As shown in tables 3 and 5, the normal database is the optimal, as it was proven in both tests cases. The data were less dispersed from the mean on this database, because of a minor standard deviation, but the hybrid approach showed the advantage of a MongoDB instance, that could fill the needs of performance. Future work could be made to enhance the load requests of the environment, giving chance to distribute queries execution between both MongoDB and PostgreSQL databases
The descriptive statistics related to the next four test cases (refresh materialized views operations) are shown to reflect the mean, median, and standard deviation of the time taken to do this operation on the target geometries views. Refer to table 1 for more information.
Figures 6, 7, 8, and 9 show that the refreshing operations time increased as the amount data contained in the views increased; this fact has to be taken into consideration if prompt and consistent availability of data is required.
Conclusions
A hybrid database was implemented with MongoDB and PostgreSQL managers; the ToroDB tool performed the replication of MongoDB to PostgreSQL. To test its operation, 52 layers of geographic data were imported into 2 databases; the result were 52 collections in MongoDB and 264 tables in PostgreSQL. In addition, 52 views were created to facilitate the process of obtaining data from the layers. 2 queries were also executed to compare the response time of the replicated database with a normal database and 4 queries to perform the descriptive analysis of the time spent in an update operation of a materialized view.
With the execution of queries 1 and 2, it was possible to determine that the normal database in PostgreSQL had a shorter response time than PostgreSQL in the hybrid database. In addition, with the execution of queries 3, 4, 5 and 6, it could be observed that according to the type of geometry, the update response time increased; this was longer in the cases of multi-polygons. Also, for a future work, it could be helpful to define how often a view needs to be refreshed, by analyzing records from the amount of modifications in a job update on the ’mat view updates’ helper table showed on figure 3, and taking in count the response time, it would be possible to make the decision to increase or decrease the scheduled job lapse of execution, lightening or adjusting the load of the database engine.
The flexibility allowed here could be useful when building a geoservice to fetch data or compute any other spatial operation, knowing that MongoDB performs better at simple operations (read, insert) or common spatial operations like line intersection and point containment (5). These types of request can be served from MongoDB directly, while complex operations like spatial joins with filtering or geometry subdivisions can be addressed from the PostgreSQL side.

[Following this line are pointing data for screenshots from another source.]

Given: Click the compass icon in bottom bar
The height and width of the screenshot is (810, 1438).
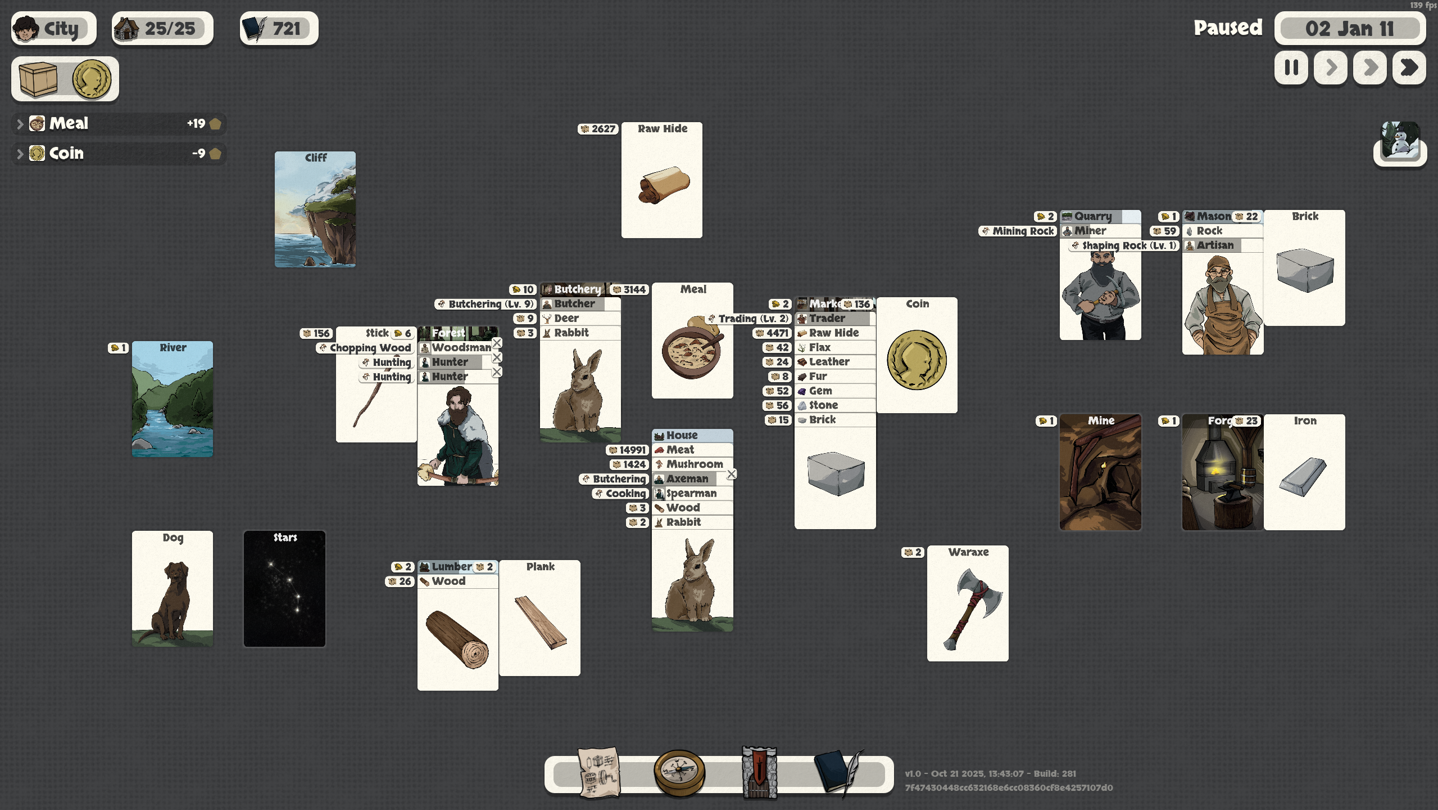Looking at the screenshot, I should 679,773.
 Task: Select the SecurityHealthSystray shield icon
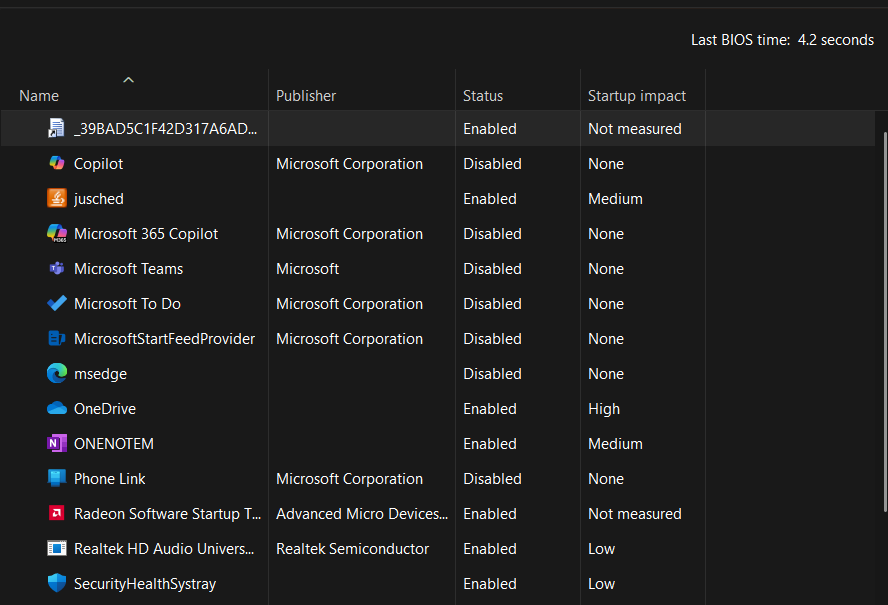pyautogui.click(x=57, y=583)
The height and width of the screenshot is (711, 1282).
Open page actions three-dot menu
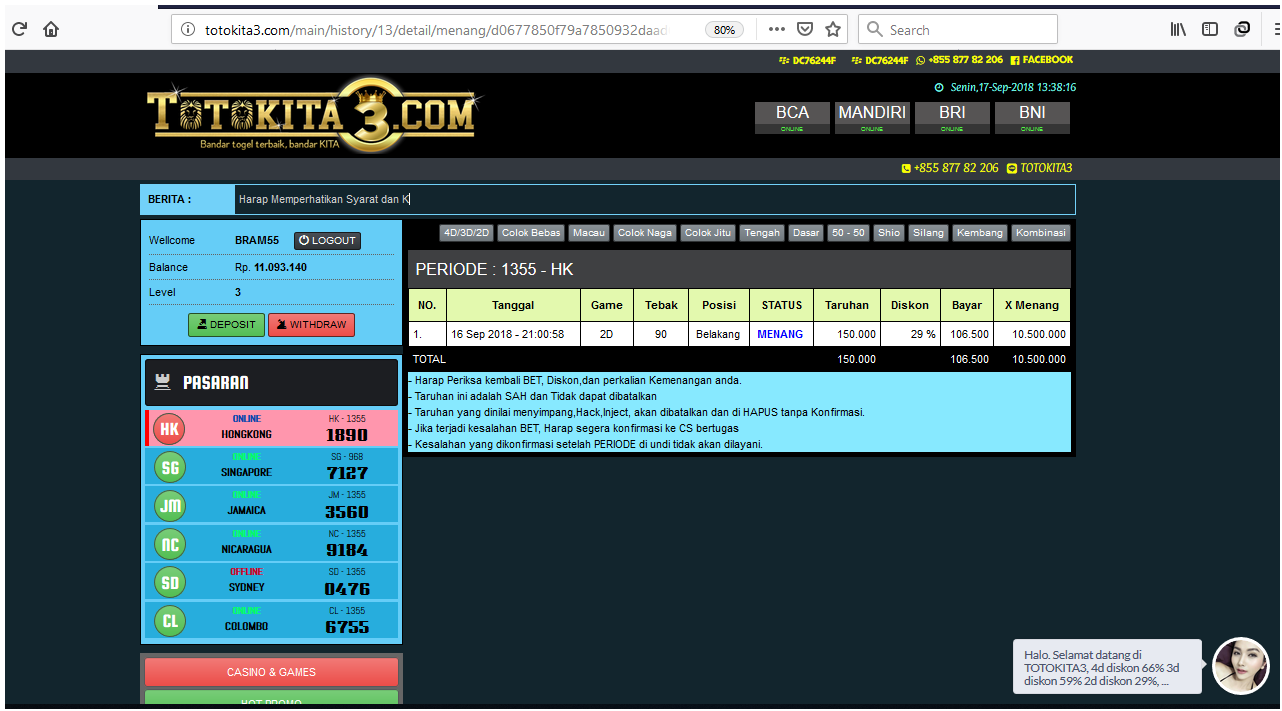[x=777, y=30]
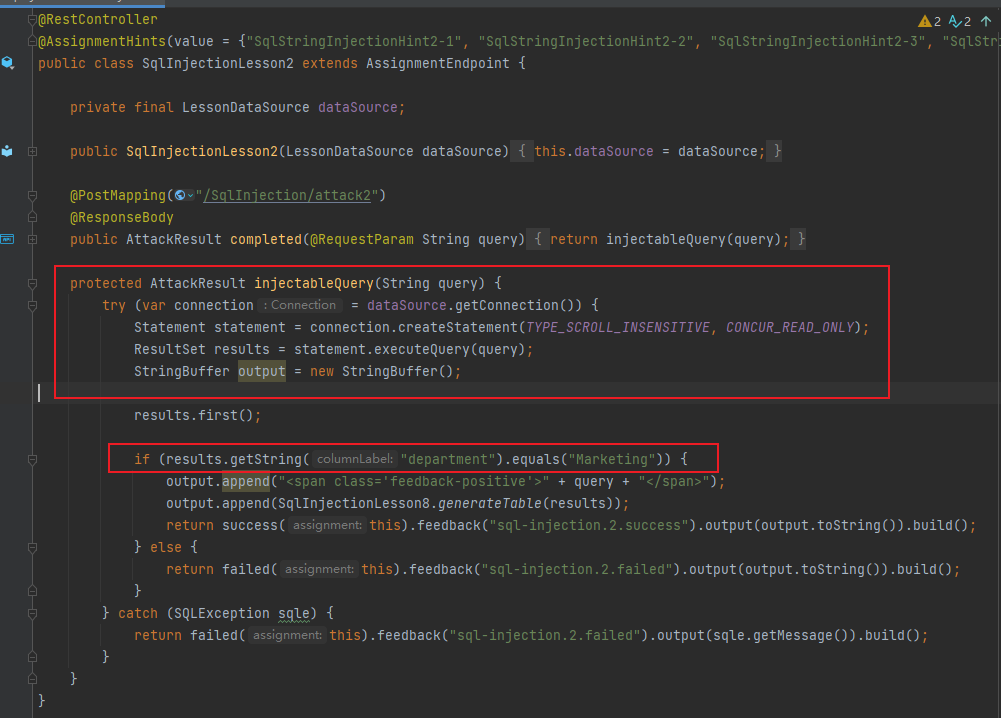Expand the folded completed method body
Viewport: 1001px width, 718px height.
33,239
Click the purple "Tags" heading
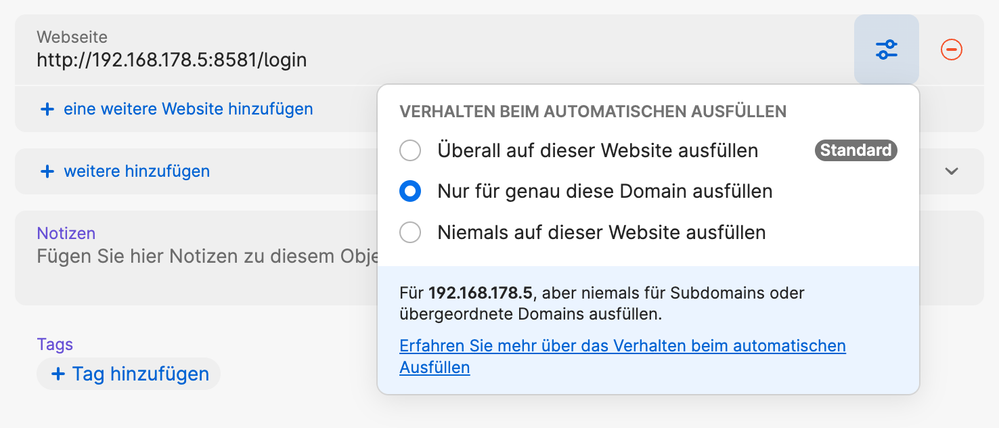 [55, 344]
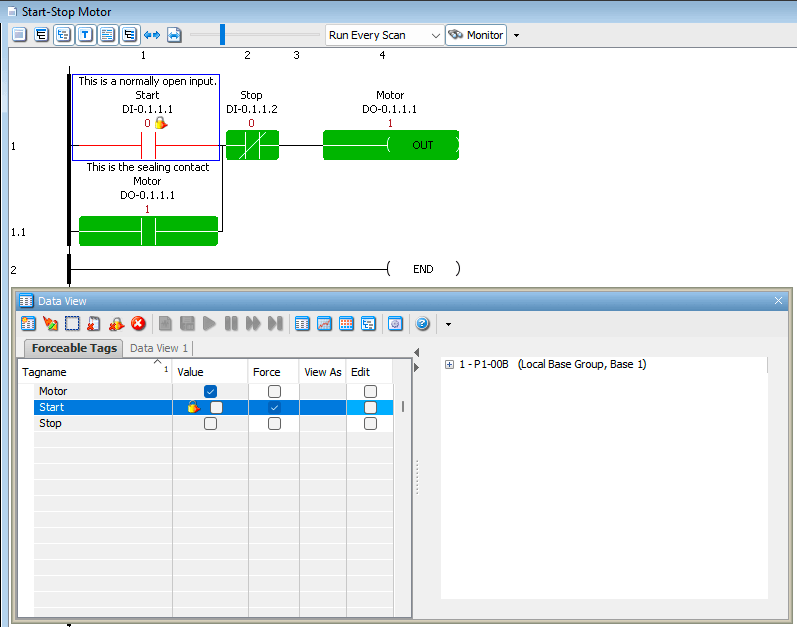Click the padlock force icon in Data View toolbar

tap(116, 324)
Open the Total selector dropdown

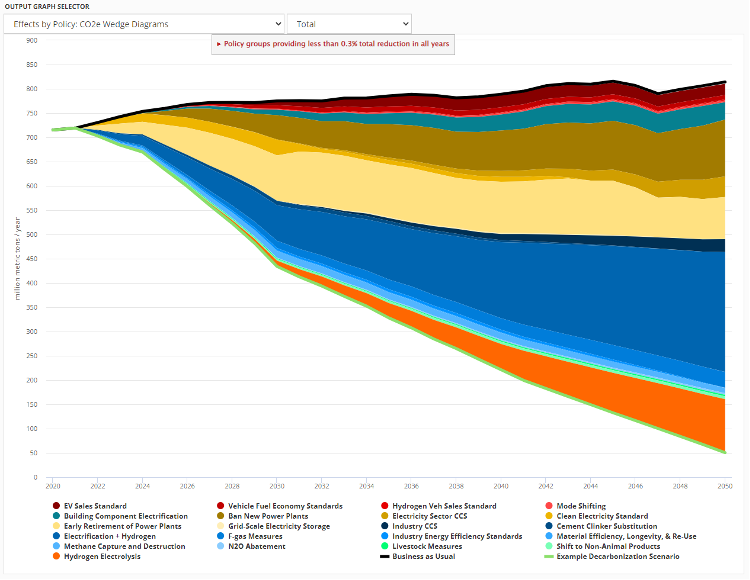pos(349,23)
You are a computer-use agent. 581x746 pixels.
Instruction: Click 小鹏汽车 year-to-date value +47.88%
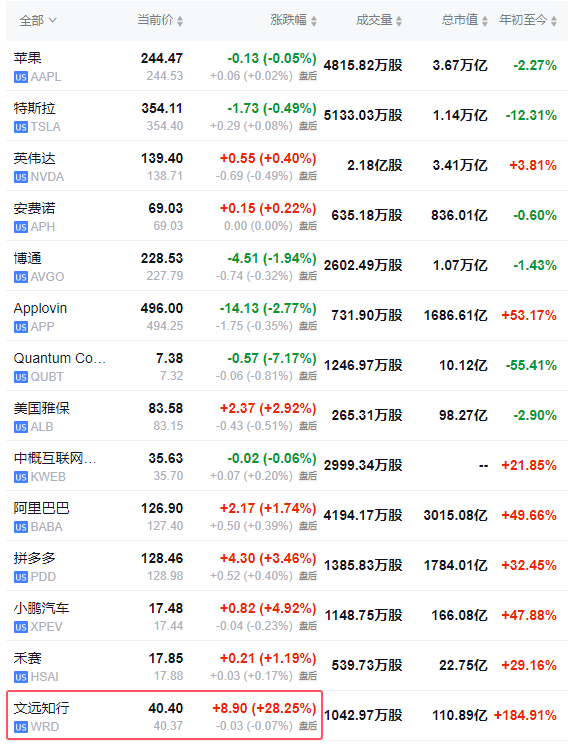click(529, 615)
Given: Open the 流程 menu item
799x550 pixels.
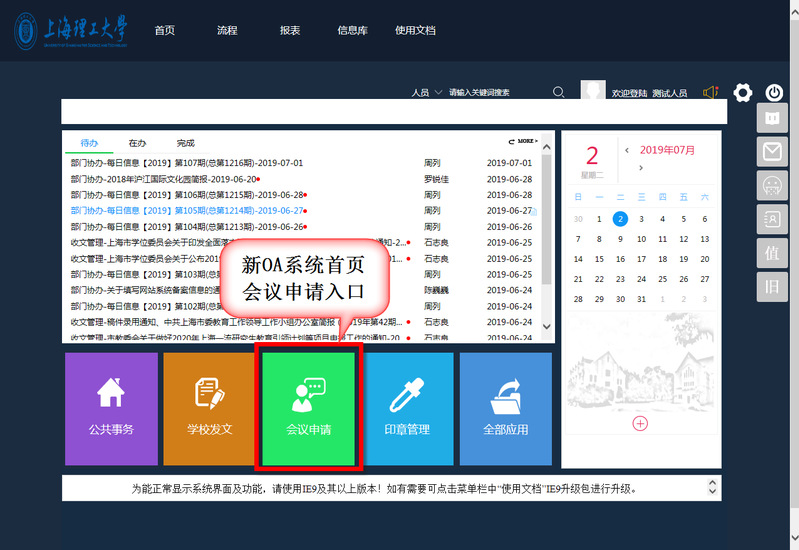Looking at the screenshot, I should coord(227,31).
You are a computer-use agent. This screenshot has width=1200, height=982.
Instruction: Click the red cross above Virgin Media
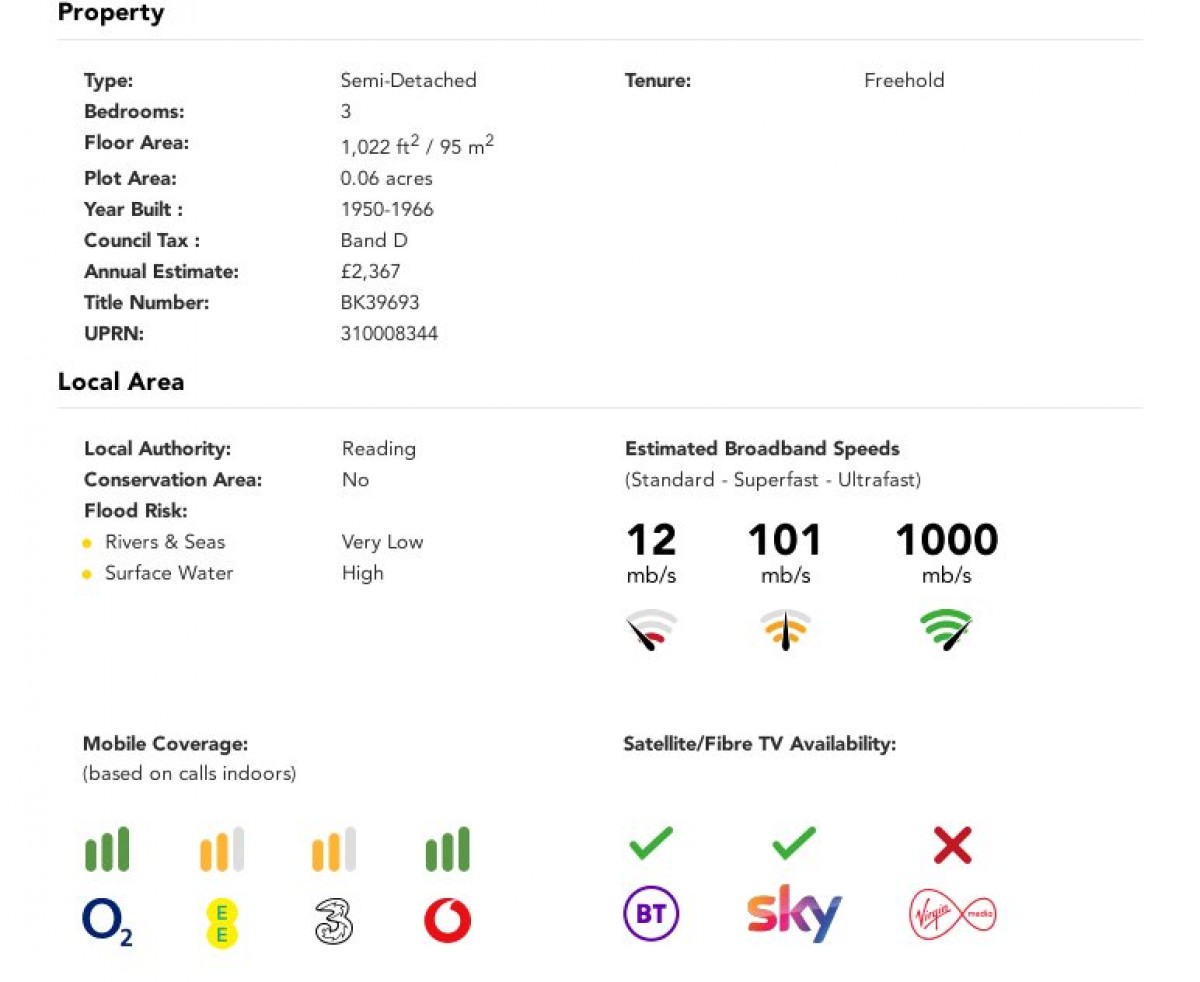(953, 846)
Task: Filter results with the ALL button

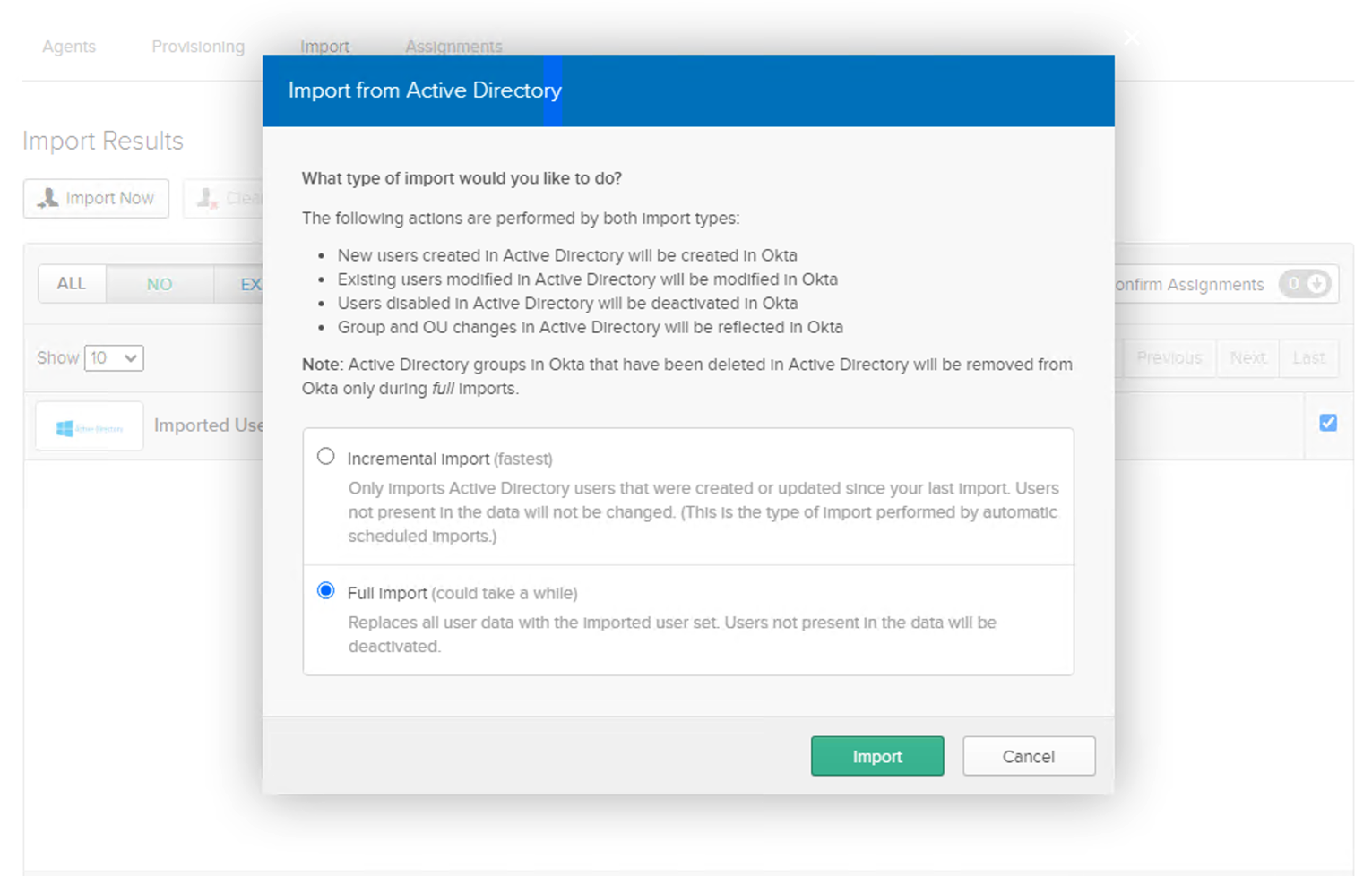Action: (72, 284)
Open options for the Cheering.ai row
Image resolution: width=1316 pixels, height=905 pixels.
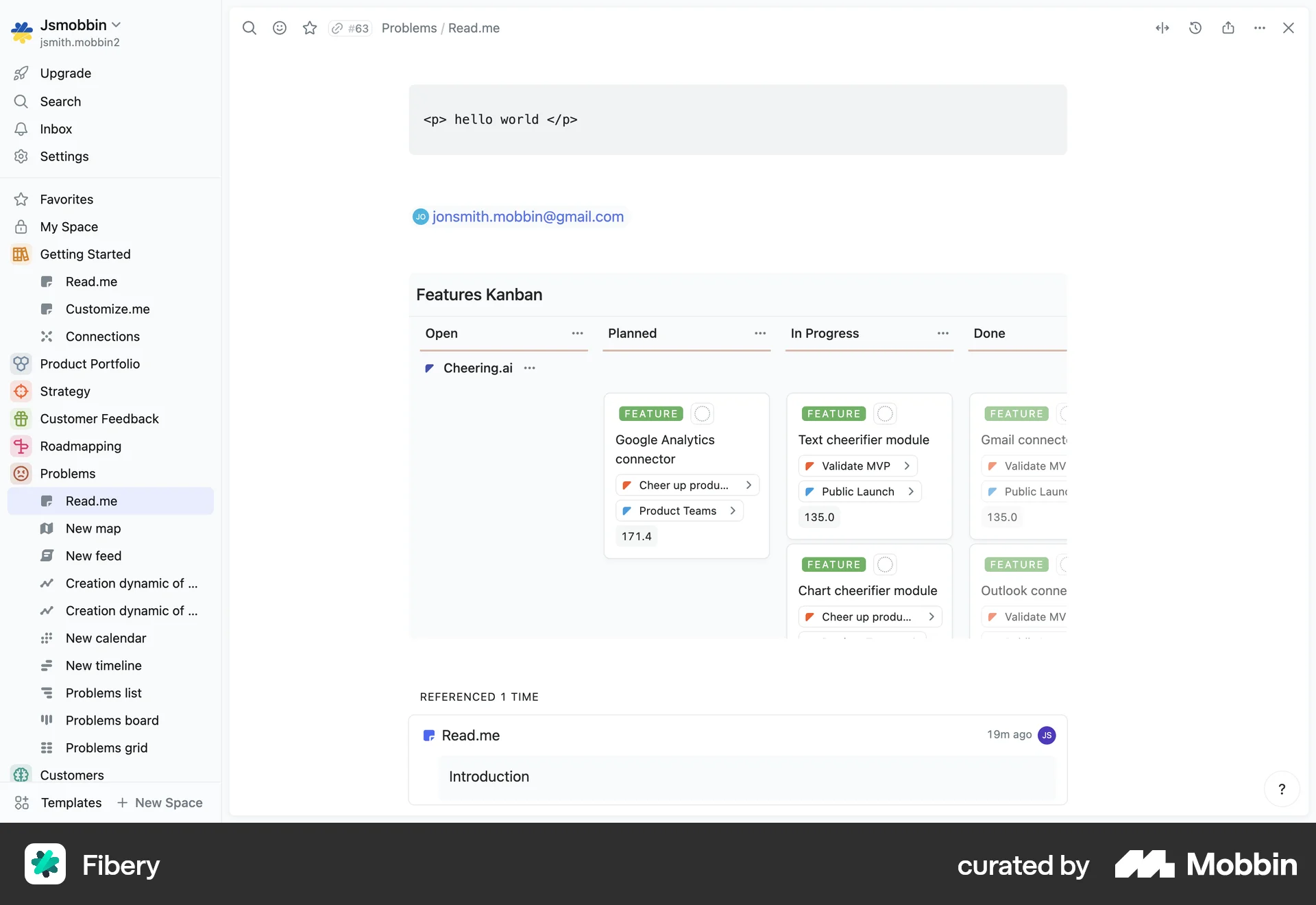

Since solutions requirements tend to change, having a hybrid approach can facilitate the migration from one storage engine to the other as needs vary, so if the system demands scalability as the amount of data or users grows and grows, MongoDB could serve well for this purpose. On the other hand, PostgreSQL approach can be suitable if there is a need of compatibility with other tools or business intelligence solutions, also if the geospatial data management requires complex operations that are not supported by the non-relational side.